● **Stored data**:

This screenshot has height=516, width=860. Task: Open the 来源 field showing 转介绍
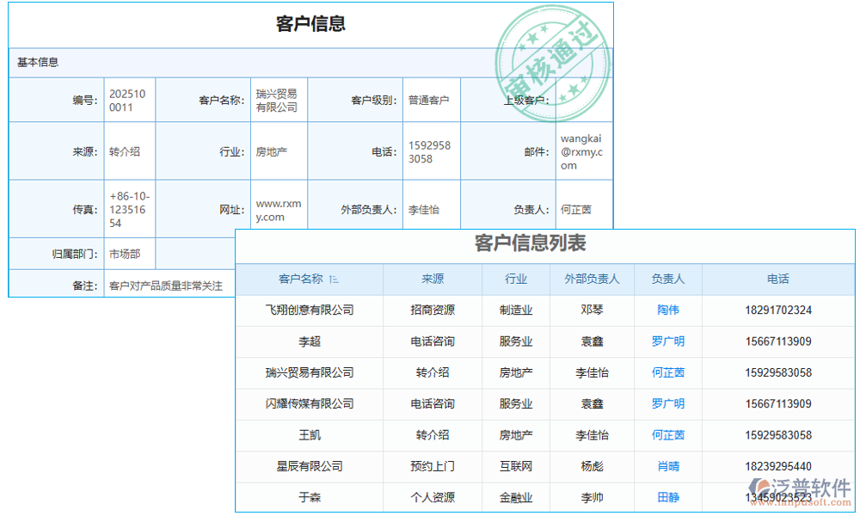click(129, 151)
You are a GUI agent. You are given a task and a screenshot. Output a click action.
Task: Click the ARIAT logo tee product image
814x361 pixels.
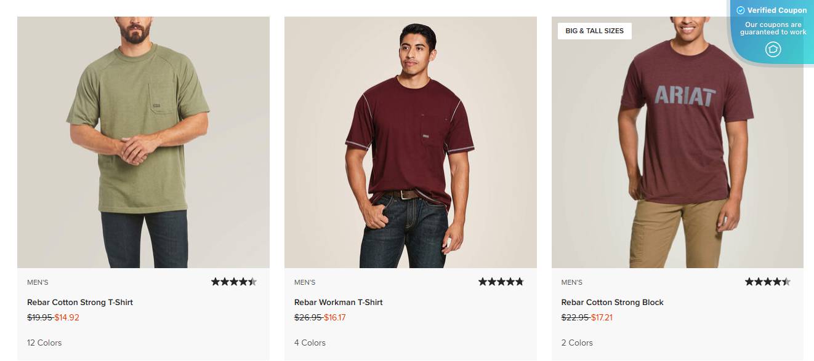click(x=677, y=141)
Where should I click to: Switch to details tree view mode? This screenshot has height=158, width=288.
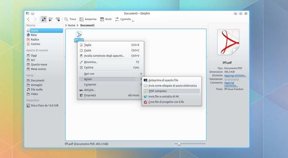click(x=58, y=19)
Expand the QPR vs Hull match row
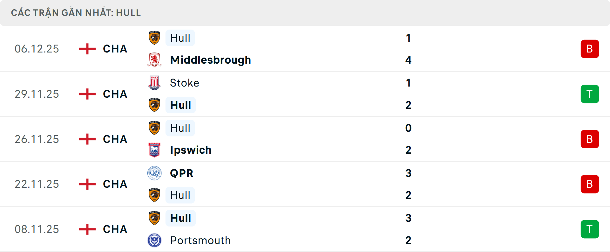Screen dimensions: 610x252 point(305,184)
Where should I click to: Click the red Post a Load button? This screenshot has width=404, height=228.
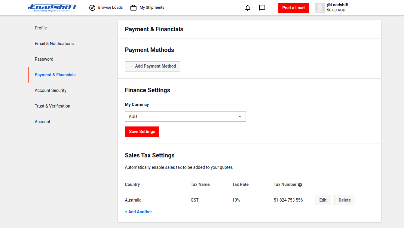(293, 8)
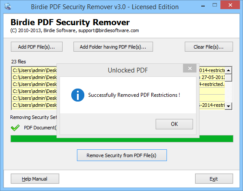The image size is (243, 191).
Task: Maximize the application window
Action: click(x=215, y=5)
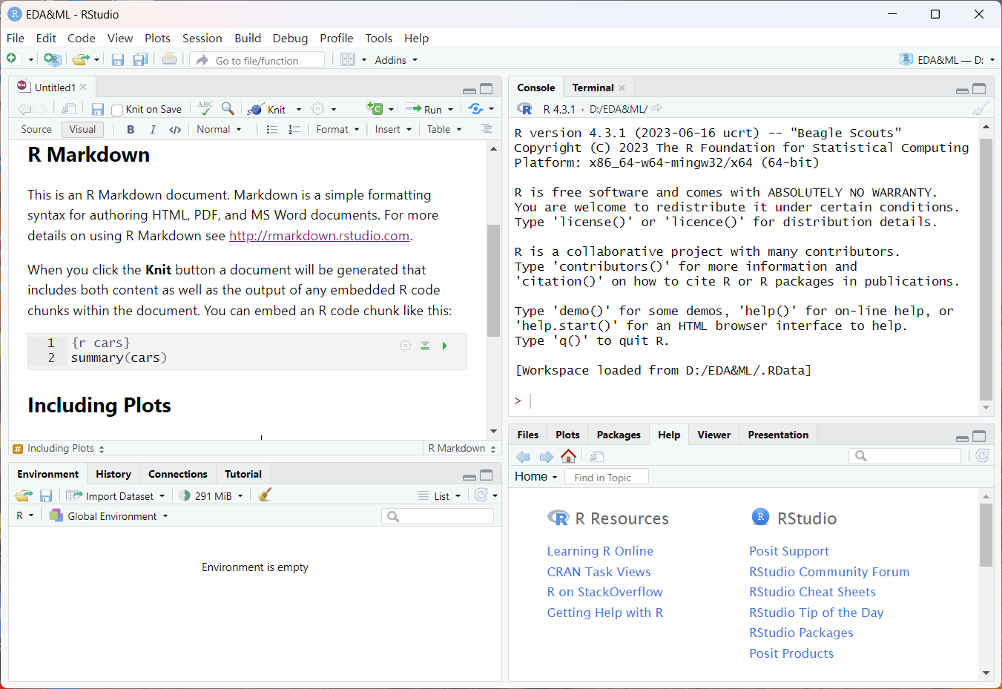Viewport: 1002px width, 689px height.
Task: Click the broom icon to clear environment
Action: pyautogui.click(x=265, y=495)
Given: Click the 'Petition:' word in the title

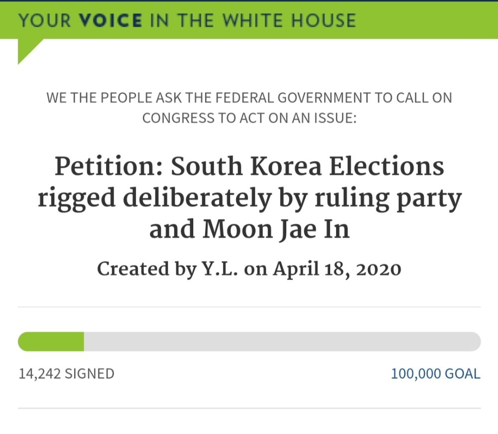Looking at the screenshot, I should click(109, 166).
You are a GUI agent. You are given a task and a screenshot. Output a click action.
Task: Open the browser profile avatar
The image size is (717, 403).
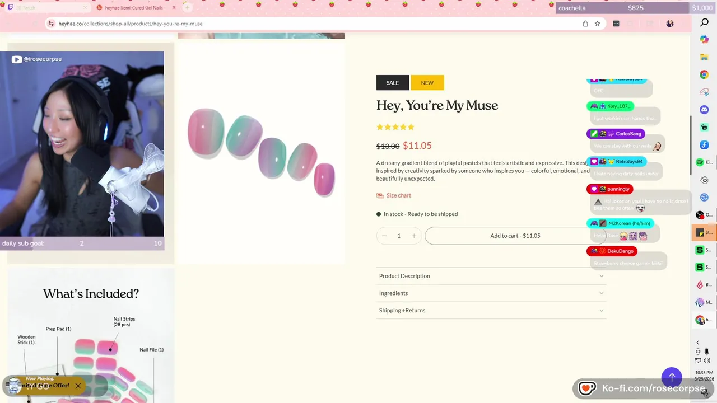point(670,24)
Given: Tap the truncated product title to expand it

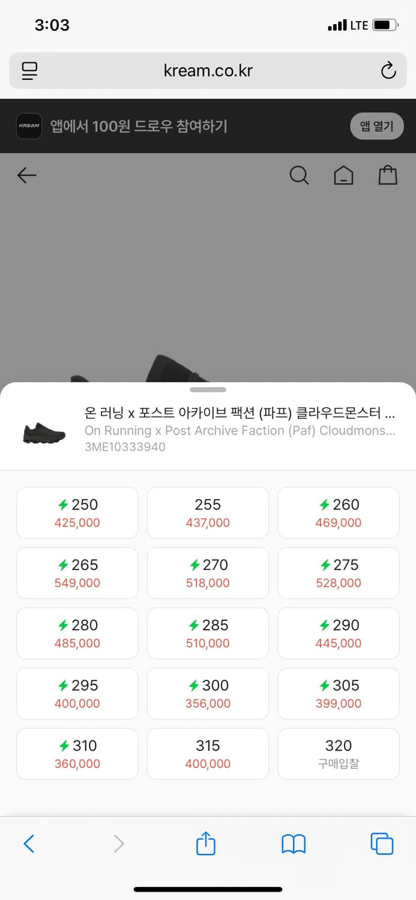Looking at the screenshot, I should tap(239, 413).
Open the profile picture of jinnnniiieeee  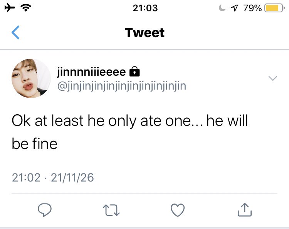pos(31,78)
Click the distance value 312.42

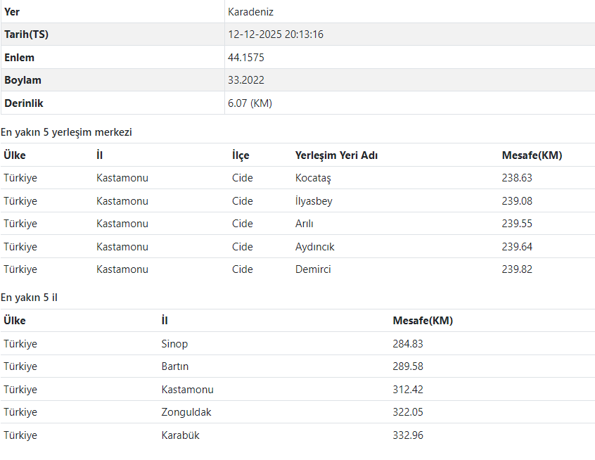tap(408, 390)
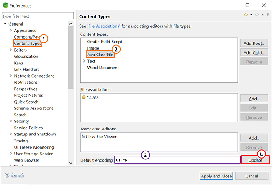Select Content Types in the tree
This screenshot has width=272, height=185.
tap(27, 44)
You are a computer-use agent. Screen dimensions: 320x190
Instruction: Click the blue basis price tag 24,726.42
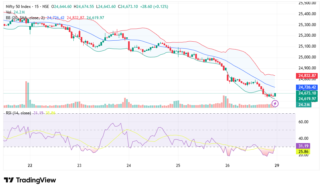[x=307, y=87]
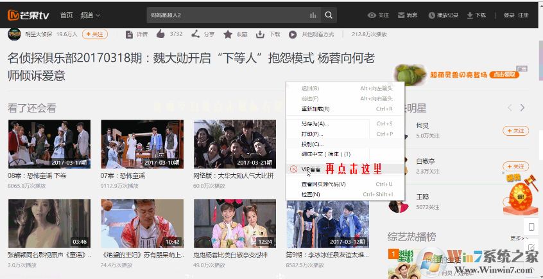Show next stars with right chevron
The image size is (543, 279).
pyautogui.click(x=522, y=108)
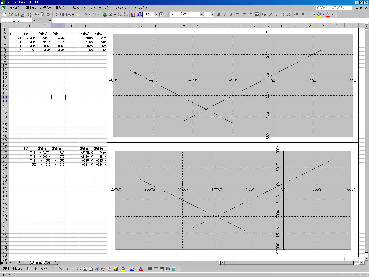
Task: Click the Save icon in the toolbar
Action: 17,15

● **WHAT THIS TASK INVOLVES**: Please output, exactly and with no pictures, only the lines from the one containing "Instruction: Click the" through the final line of the records above.

● **WRITTEN ANSWER**:
Instruction: Click the blue basis price tag 24,726.42
[x=307, y=87]
Show next stars with right chevron
The image size is (543, 279).
pyautogui.click(x=522, y=108)
Task: Click the Save icon in the toolbar
Action: 17,15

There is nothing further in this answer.